Required tasks =>
A. In the report below on ALI's May 2014 trip to the Middle East, what purpose are the urban greywater installations in Beit Sahour, Palestine, meant to serve? Answer in one to three sentences.
B. Continue the report below on ALI's May 2014 trip to the Middle East, starting after its final sentence.

Excerpt provided =>
## begin
ALI in the Middle East_May 2014

Arava Rift Zone from Mitzpe Ramon
June 27, 2014

ALI co-directors Hadley and Peter Arnold traveled to Israel, Jordan and Palestine in May to explore exchange possibilites with the Arava Institute, an environmental peace-building program that brings students together from across the Middle East.  The trip was designed to introduce ALI to the water-energy challenges and opportunities facing the region, and identify points of possible collaboration. Students and faculty interested in finding out more are invited to drop us a line.

Against a backdrop of profound mistrust, violent conflict, and militarized landscapes, Arava students, professors, alumni, and NGO partners work to build stable, collaborative cross-border projects with shared management of natural resources. Projects led by Dr. Clive Lipchin of Arava's Center for Transboundary Water Management include urban greywater installations in Beit Sahour, Palestine, designed to alleviate septic contamination of local aquifers; smallscale biogas reactors in unrecognized Bedouin villages in Wadi Aricha; and the early stages of transboundary stream restoration, where widely divergent contamination standards and enforcement practices undermine water systems shared by multiple cultures.
In the Negev desert, ethonbotanist Elaine Solawey has identified and propagated water-effiicient, salt-tolerant, nutrient-dense, soil-building cash crops in the desert at Kibbutz Ketura for 40 years. Her most renowned project: successfully germinating Methusaleh, a 2,000-year-old date palm seed uncovered in excavations at Masada.  We saw strong possibilties for applying and testing her botanical research in salt-crusted environments in California such as the dry Owens Valley Lakebed.
## end
Data supplied =>
## begin
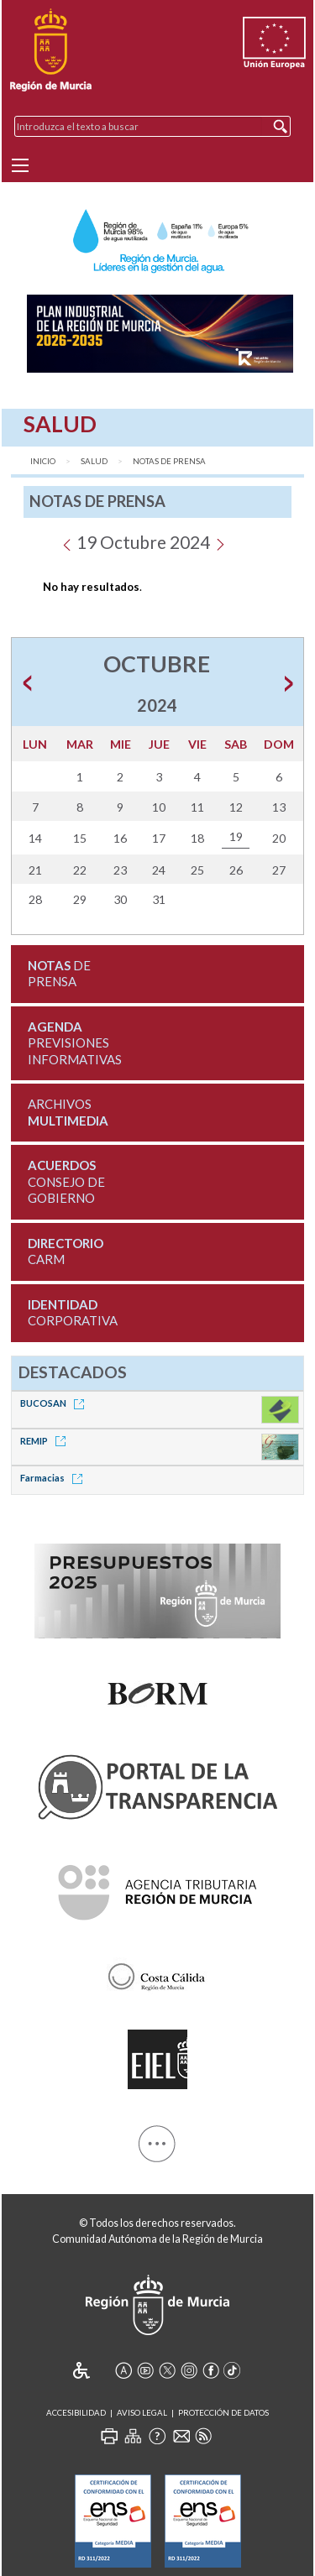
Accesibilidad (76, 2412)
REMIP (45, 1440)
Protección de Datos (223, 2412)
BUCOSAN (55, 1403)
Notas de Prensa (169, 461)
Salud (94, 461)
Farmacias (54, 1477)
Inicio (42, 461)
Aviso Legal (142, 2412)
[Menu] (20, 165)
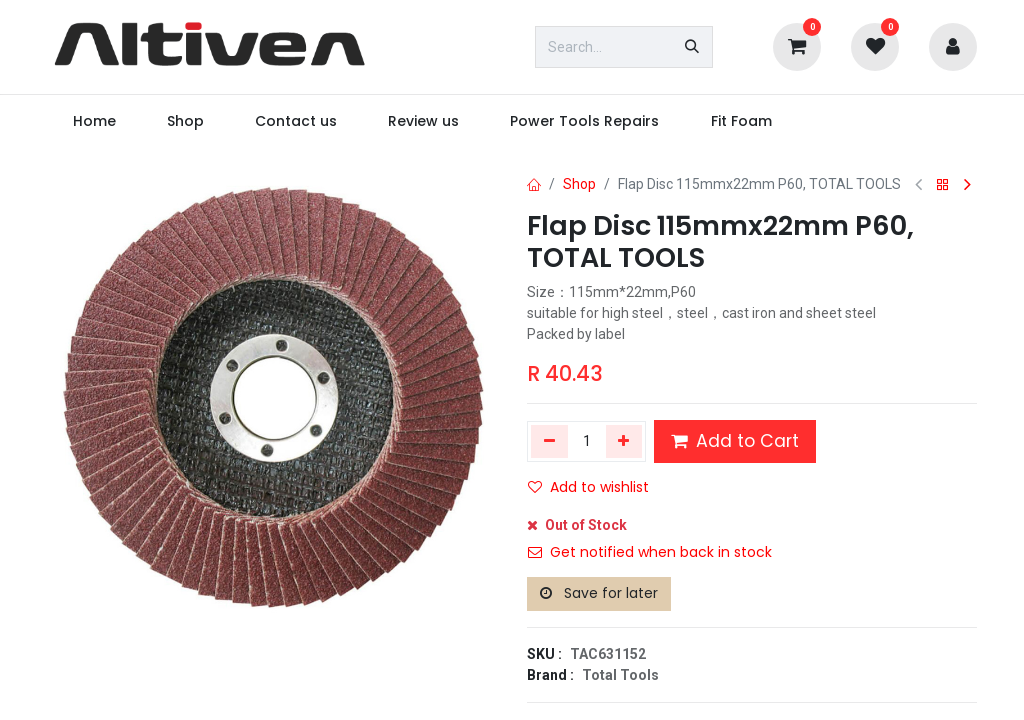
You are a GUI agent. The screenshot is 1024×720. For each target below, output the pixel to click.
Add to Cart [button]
## end
## begin
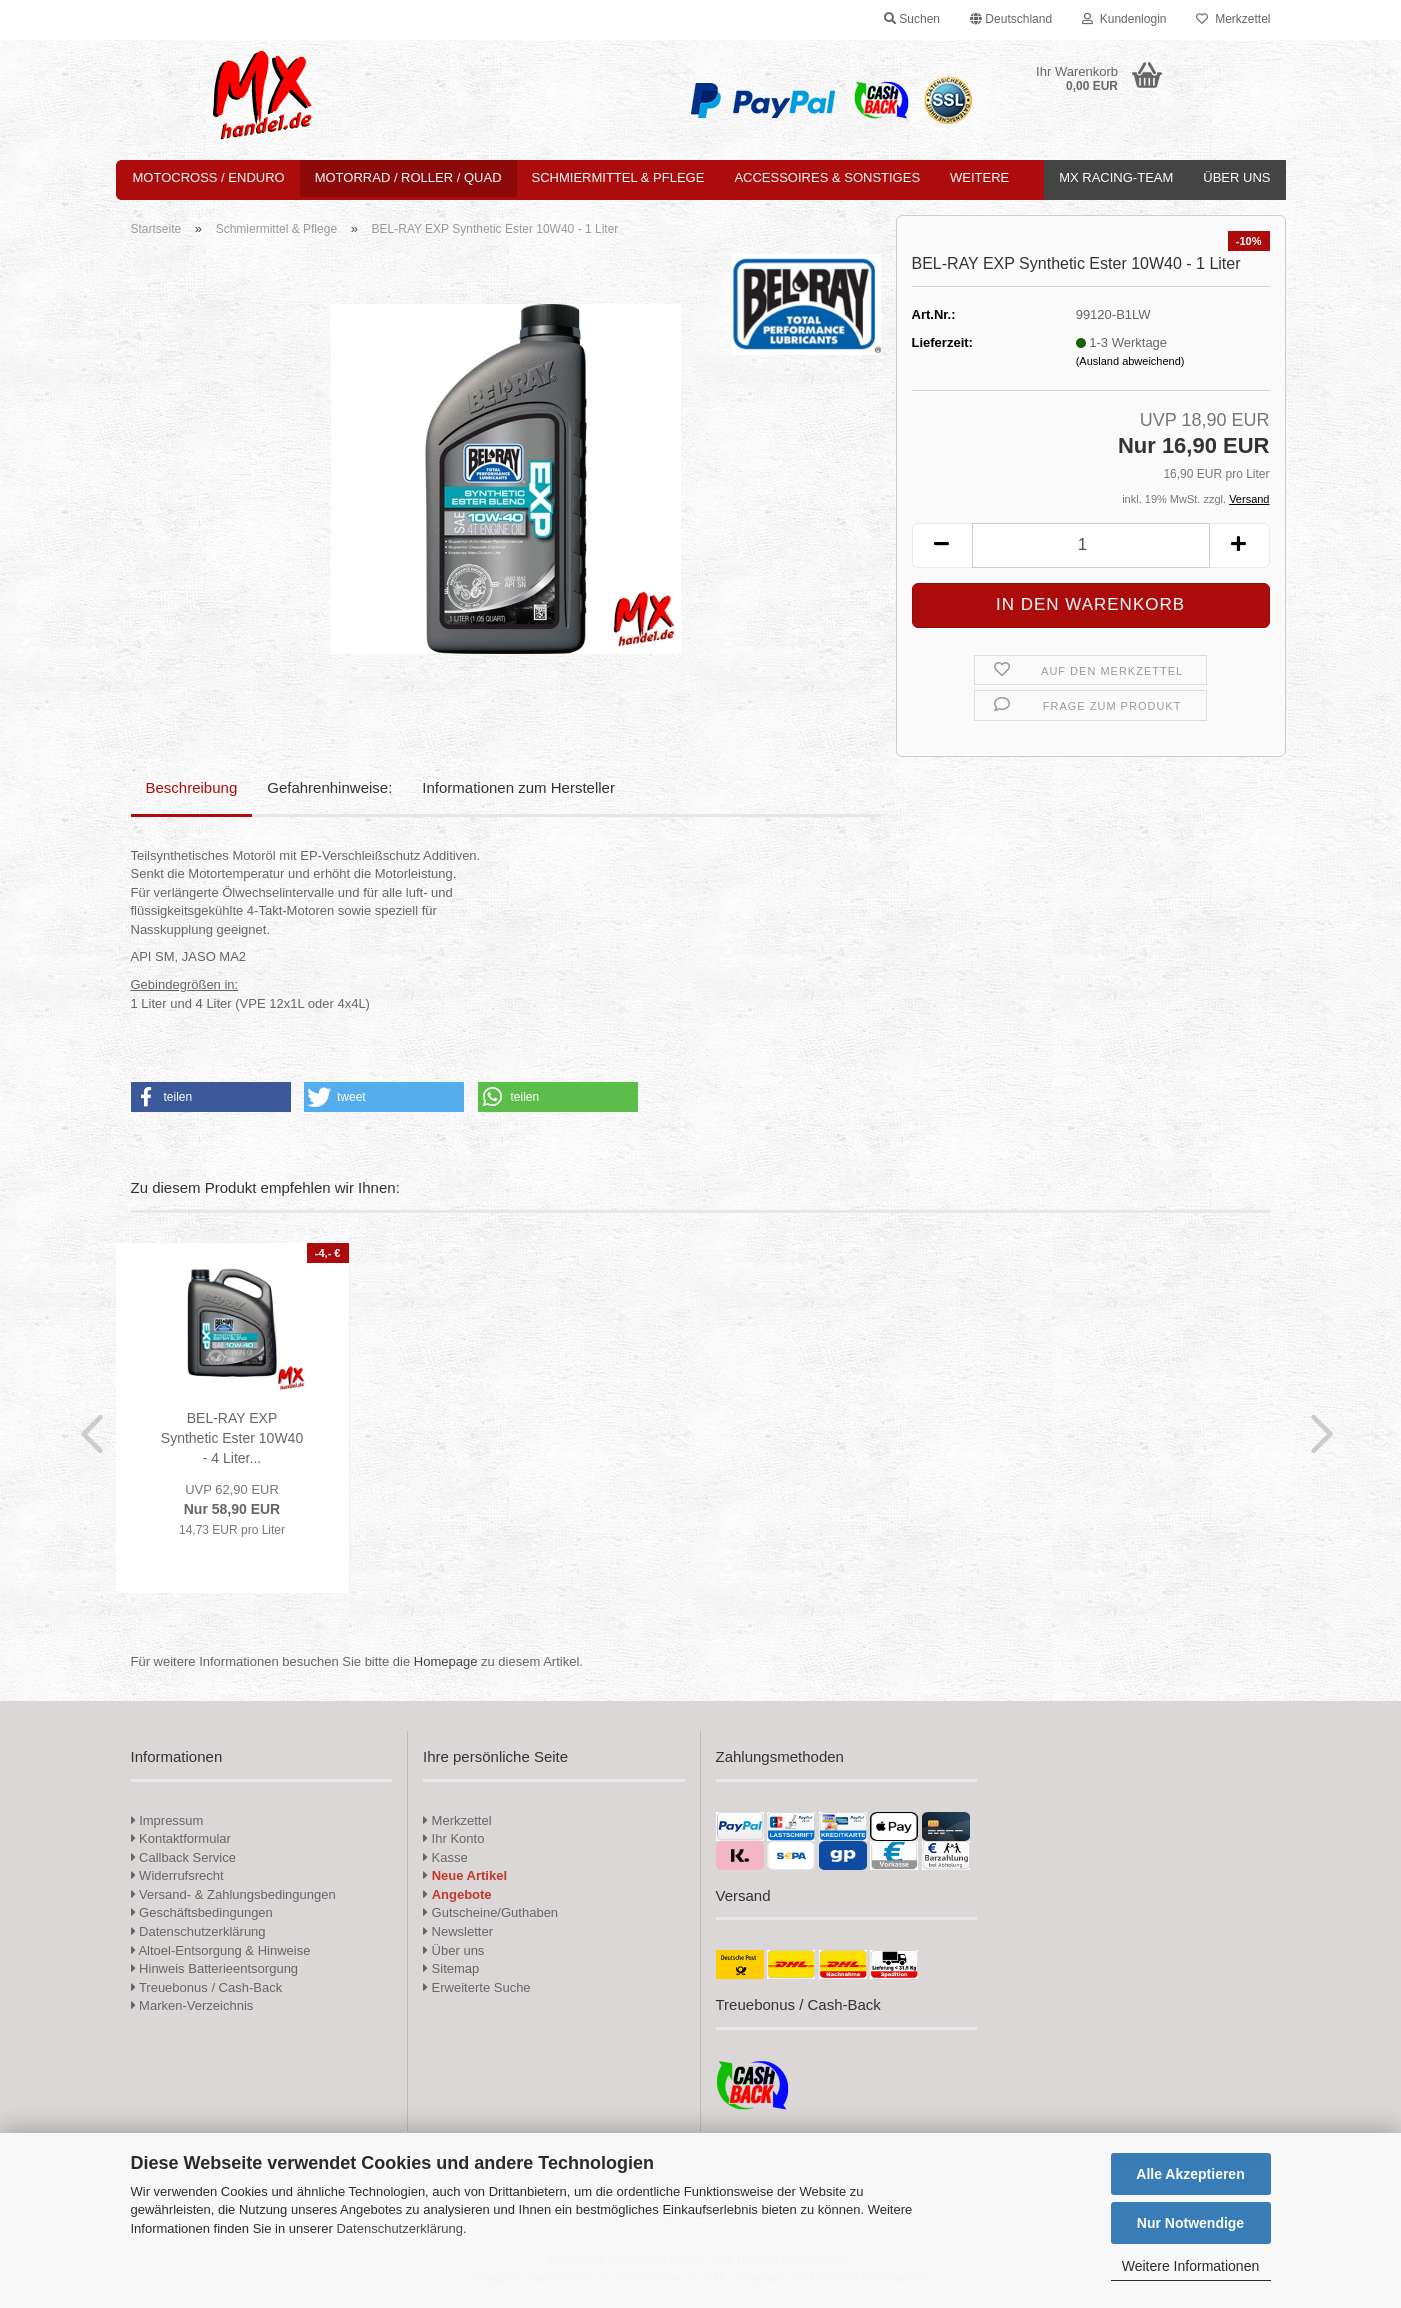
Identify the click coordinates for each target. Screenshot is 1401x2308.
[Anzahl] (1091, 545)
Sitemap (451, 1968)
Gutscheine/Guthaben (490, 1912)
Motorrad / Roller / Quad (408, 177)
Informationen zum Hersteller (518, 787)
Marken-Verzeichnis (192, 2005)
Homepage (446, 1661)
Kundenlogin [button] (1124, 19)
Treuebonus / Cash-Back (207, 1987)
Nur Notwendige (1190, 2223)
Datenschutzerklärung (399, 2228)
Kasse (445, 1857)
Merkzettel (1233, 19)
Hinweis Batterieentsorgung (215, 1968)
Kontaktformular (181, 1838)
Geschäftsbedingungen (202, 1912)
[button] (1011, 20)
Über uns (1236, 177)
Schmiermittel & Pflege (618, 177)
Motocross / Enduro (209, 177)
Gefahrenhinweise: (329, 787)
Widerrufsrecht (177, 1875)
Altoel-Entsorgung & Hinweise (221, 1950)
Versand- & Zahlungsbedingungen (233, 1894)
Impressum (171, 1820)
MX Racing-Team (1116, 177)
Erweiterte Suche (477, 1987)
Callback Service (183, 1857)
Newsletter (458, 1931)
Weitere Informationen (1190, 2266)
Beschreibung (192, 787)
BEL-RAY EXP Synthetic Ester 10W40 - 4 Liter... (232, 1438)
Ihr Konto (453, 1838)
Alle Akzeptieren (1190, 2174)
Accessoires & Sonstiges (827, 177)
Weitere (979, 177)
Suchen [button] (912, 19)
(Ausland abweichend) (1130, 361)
## end
Task-by-task outputs =>
A. The urban greywater installations in Beit Sahour are designed to reduce septic contamination of the local aquifers.

B.
In Jordan, hydrologist Dr. Samer Talozi introduced us to the condition of the Jordan River as it reaches the Dead Sea.  With surface water overallocated between Syria, Palestine, Jordan, and Israel, the river consists principally of agricultural run-off, industrial effluent, and wastewater, some treated, some not, by the time it reaches its outlet.  Dr. Talozi outlined challenges to groundwater posed by Syrian refugee camps; the limitations of Jordan's first national water carrier, opened in 2013 and found to contain naturally occurring radioactive contamination shortly thereafter; and the most recent version of the Red Sea-to-Dead Sea proposal.  With potable water restricted to weekly deliveries, the rationale for desalination is a strong one.  The proposed desal plant would produce fresh water delivered to Israel in the south in exchange for surface water transfers to Jordan from the Galilee in the north.  The impacts of brine on the Red Sea maritime environment; the cost of the energy-intensive desalination process on an energy-poor nation (Jordan imports 97% of its energy); and a collaborative management framework remain challenges.
In search of ingenuity built into historical and vernacular landscapes, we peeled off from contemporary water projects to take a look at the archeological water systems of Jarash, the best-preserved Roman city in the Levant; the carved sluices of Nabatean Petra, its redrock landscape moulded to carry, bank, and celebrate desert stormwater; and the masssive lift of desert water to Herod's mesa-top palace at Masada, complete with temple-scaled cisterns, palace moats, and infinity pools 1,000 feet above the hyper-arid desert floor.  We explored Jerusalem's ancient water supply before heading north to trace Israel's national carrier and water-recycling system up the (over-allocated, effluent-contaminated, barbed-wire-bounded) Jordan River to the Sea of Galillee. Crossing to the 11-km aqueduct at Caesarea and back to Tel Aviv, our meeting with  Ofir Ben Tov, aerial photographer of desert landscapes, was a revelation and, we hope, the beginning of a great friendship.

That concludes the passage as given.